Introduction

Microsatellite markers are widely used to search for disease-associated genes by linkage analysis and for diversity studies in human genetics (Schellenberg et al. 1992; Bowcock et al. 1994; Thomson et al. 1999). Because microsatellite markers typically have greater than ten alleles, they are more polymorphic and more informative than SNP markers, which are usually biallelic. For use in linkage analyses, a locus should be highly polymorphic so that the alleles inherited from each parent can be distinguished from one another. The use of multiallelic markers offers greater statistical power, allowing detection of linkage disequilibrium and genetic linkage by way of parametric analysis of large families or nonparametric analysis of sibling pairs (Ott and Rabinowitz 1997; Tan et al. 2002).

As the use of microsatellite markers for linkage mapping becomes more widespread, primer sets for genome-wide screening or chromosome-specific mapping have become commercially available. Markers have been optimized for multiplex PCR and fragment analysis, and technology for analyzing microsatellite polymorphisms has been automated for high-throughput screening. Genotype information, including allelic frequency and heterozygosity, is available through various databases, but these data have been derived primarily from Caucasian samples. Microsatellite markers are generally selected based on their heterozygosity and recombination frequency in Caucasians and thus may not be suitable for genetic analyses of other ethnic groups. Indeed, significant differences have been identified in the allelic distribution of microsatellite markers in Caucasian and Asian populations (Yamane-Tanaka et al. 1998; Ikari et al. 2001; Mizutani et al. 2001; Tan et al. 2002; Lu et al. 2004). Because allelic information differs between ethnic groups and certainly influences the statistical analysis, it is problematic to use information from other populations to study disease susceptibility genes in the Korean population.

In the present study, we report heterozygosity and allelic information for 400 dinucleotide repeat markers in 578 Korean subjects.

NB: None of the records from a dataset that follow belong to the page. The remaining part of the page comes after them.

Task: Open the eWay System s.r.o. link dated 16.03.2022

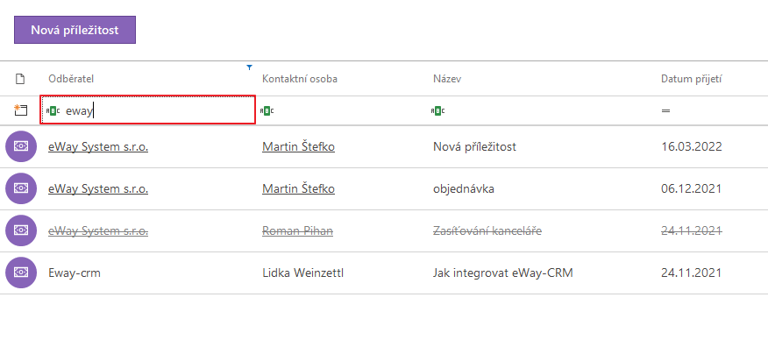Action: (98, 146)
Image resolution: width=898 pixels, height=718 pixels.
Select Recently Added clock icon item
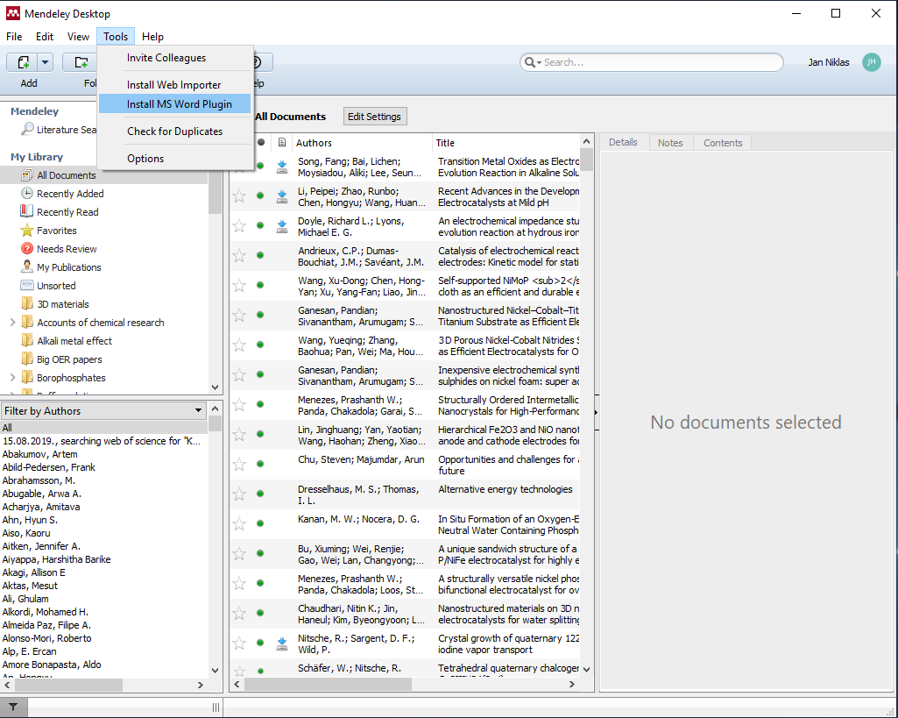[x=27, y=194]
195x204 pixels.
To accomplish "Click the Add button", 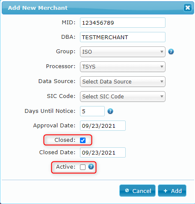I will pyautogui.click(x=172, y=191).
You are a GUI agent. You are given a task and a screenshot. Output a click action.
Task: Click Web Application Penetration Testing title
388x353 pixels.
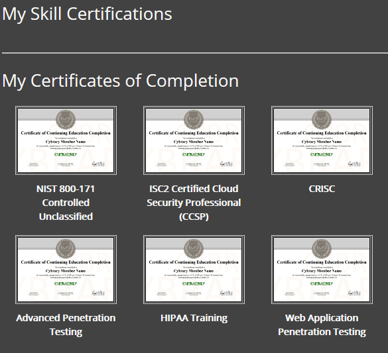(322, 325)
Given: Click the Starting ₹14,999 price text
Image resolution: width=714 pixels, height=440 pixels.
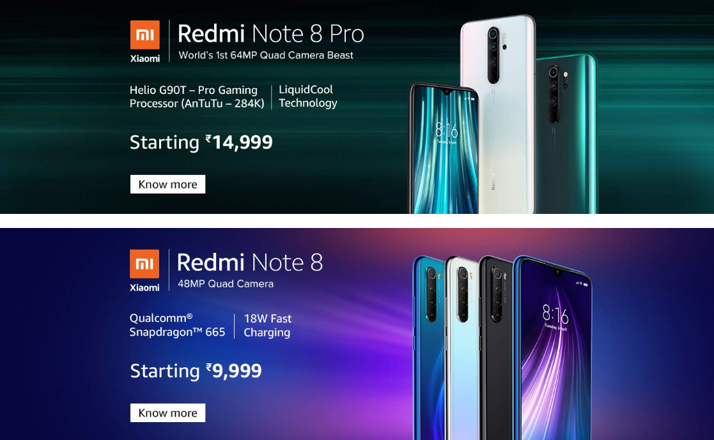Looking at the screenshot, I should click(201, 142).
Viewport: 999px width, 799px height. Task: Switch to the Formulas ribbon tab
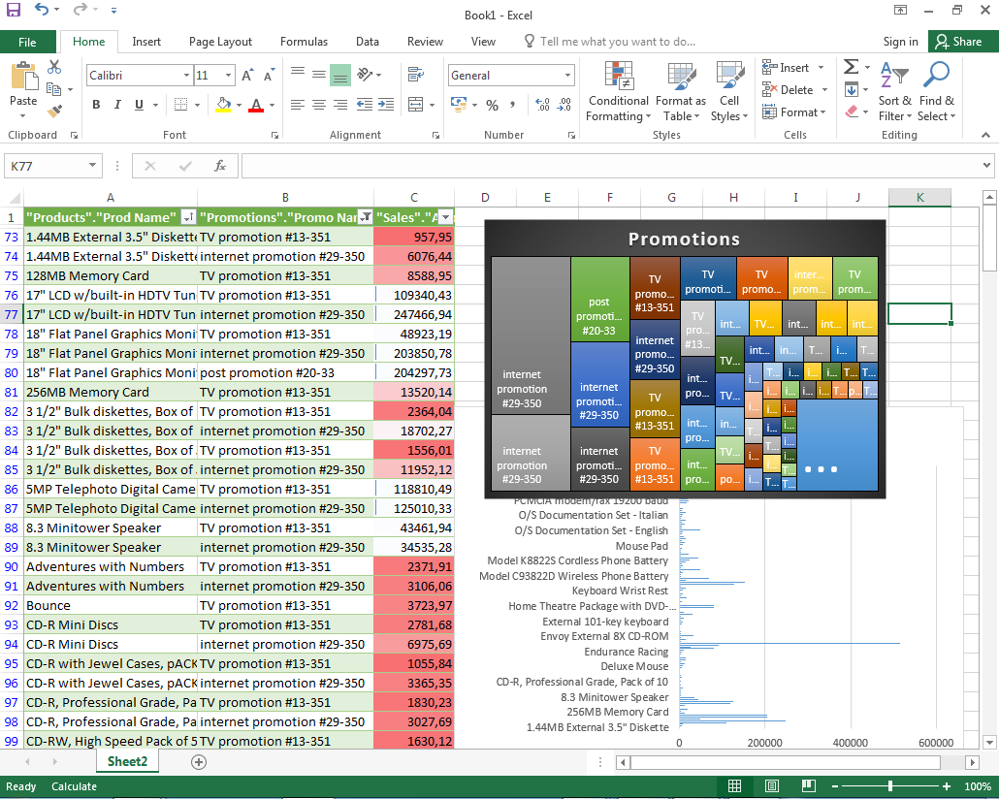[x=304, y=42]
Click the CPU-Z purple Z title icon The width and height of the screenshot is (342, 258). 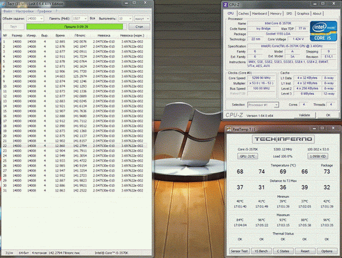click(225, 4)
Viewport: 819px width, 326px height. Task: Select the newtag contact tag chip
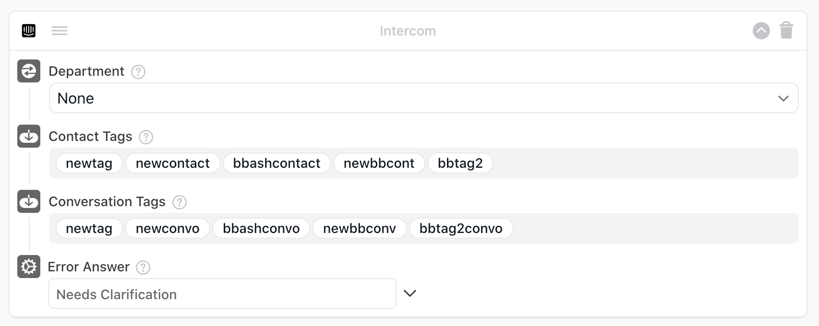[89, 163]
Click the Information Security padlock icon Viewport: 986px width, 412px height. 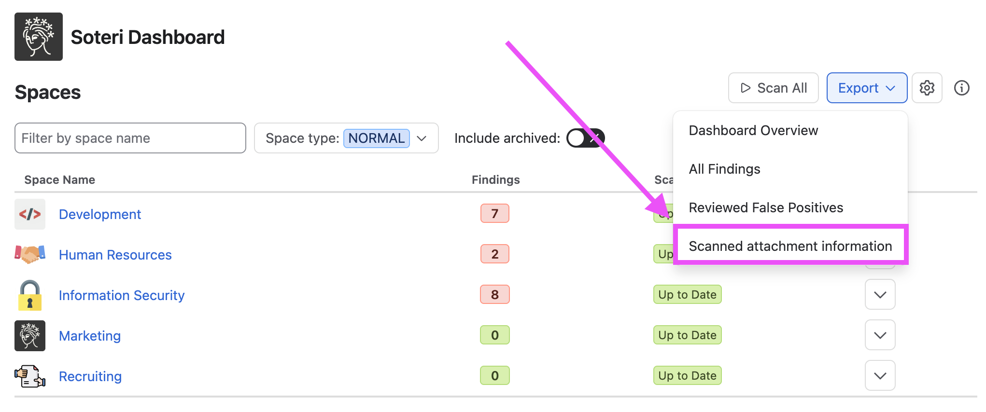pyautogui.click(x=30, y=295)
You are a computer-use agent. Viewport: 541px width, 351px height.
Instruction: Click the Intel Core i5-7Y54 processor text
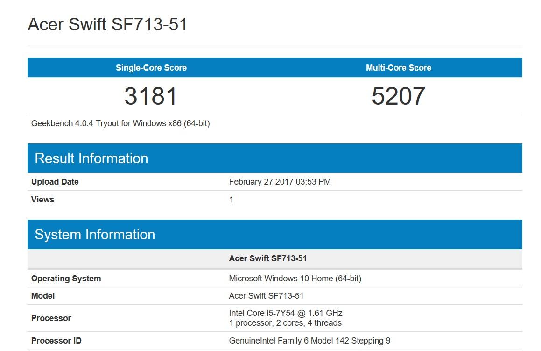tap(285, 313)
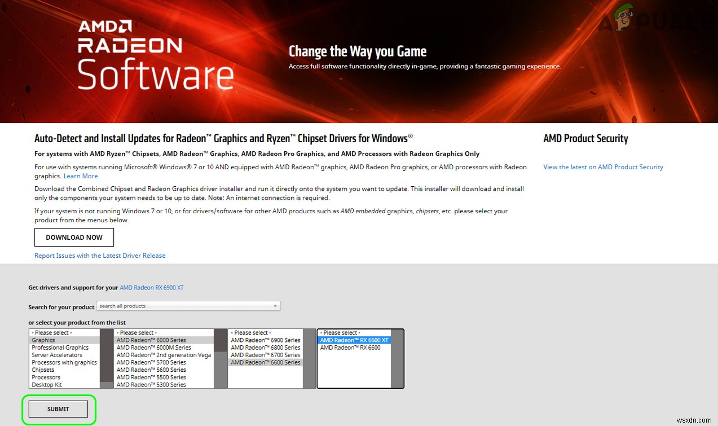The height and width of the screenshot is (426, 718).
Task: Select AMD Radeon 6800 Series option
Action: point(265,347)
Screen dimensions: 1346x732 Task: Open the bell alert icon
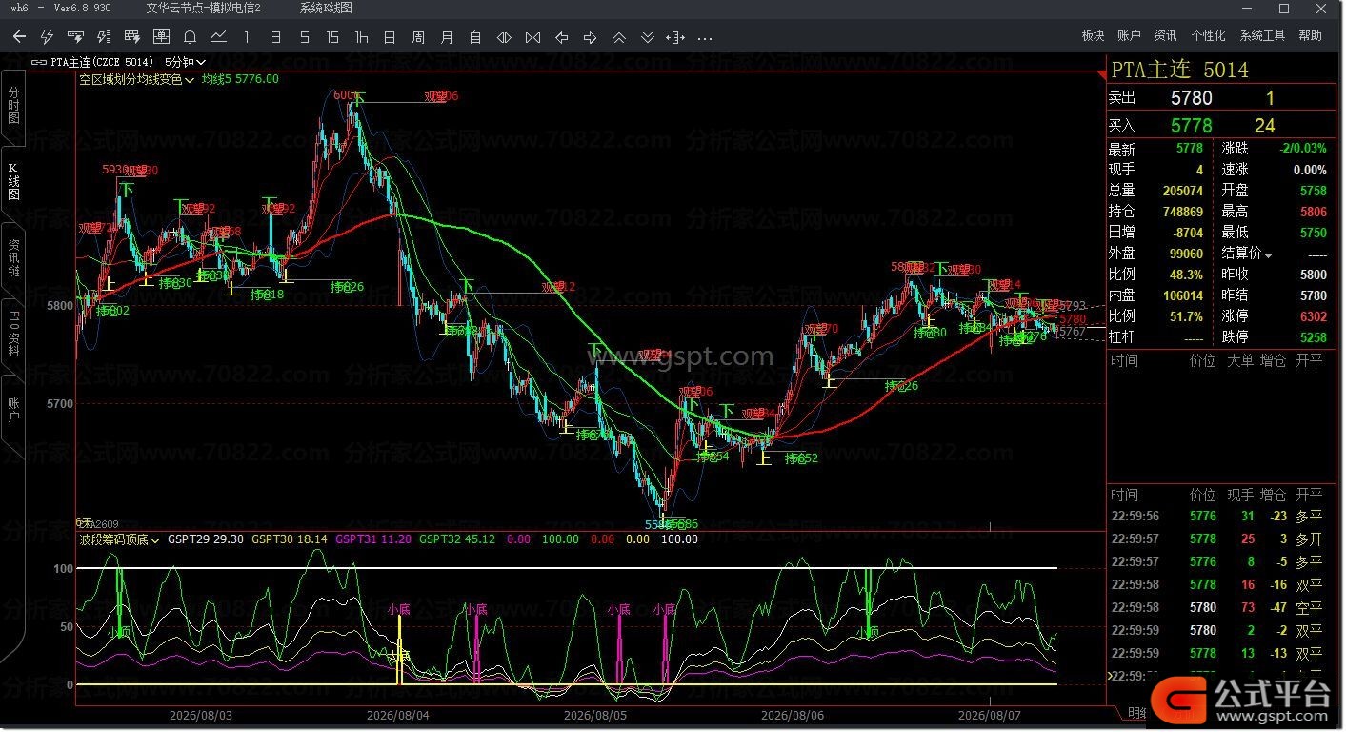190,37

The data are less informative compared with data compiled for the Caucasian population, but the data should be useful for genetic linkage studies in Koreans and other populations.

Materials and methods

Subjects and DNA preparation

Blood samples were collected from 578 sibs in 249 Korean families. Of these, 171 families had type-2 diabetes and 78 families had hypertension. We obtained written informed consent from all subjects. DNA was isolated from blood samples using the QIAamp DNA blood kit (Qiagen, Valencia, CA) according to the manufacturer’s instructions.

Microsatellite marker genotyping

Genotyping was performed using the ABI PRISM Linkage Mapping Set MD-10 (Applied Biosystems), which is comprised of 400 microsatellite markers. All markers were dinucleotide repeats. PCR amplification using a fluorescently labeled forward primer and tailing reverse primer for each marker (95°C for 2 min, then 35 cycles at 95°C for 20 s, 58°C for 40 s, 72°C for 30 s, and 72°C for 45 min) was performed in a 384-well format in a total of 5 µl. Electrophoresis was performed on ABI 3730 Automated Sequencers (Applied Biosystems) using a standard protocol. The use of GeneScan 500 Liz (Applied Biosystems) as the internal size standard assisted in polymorphic fragment length calling and allowed more accurate allele calling and unambiguous comparison of data across experimental conditions.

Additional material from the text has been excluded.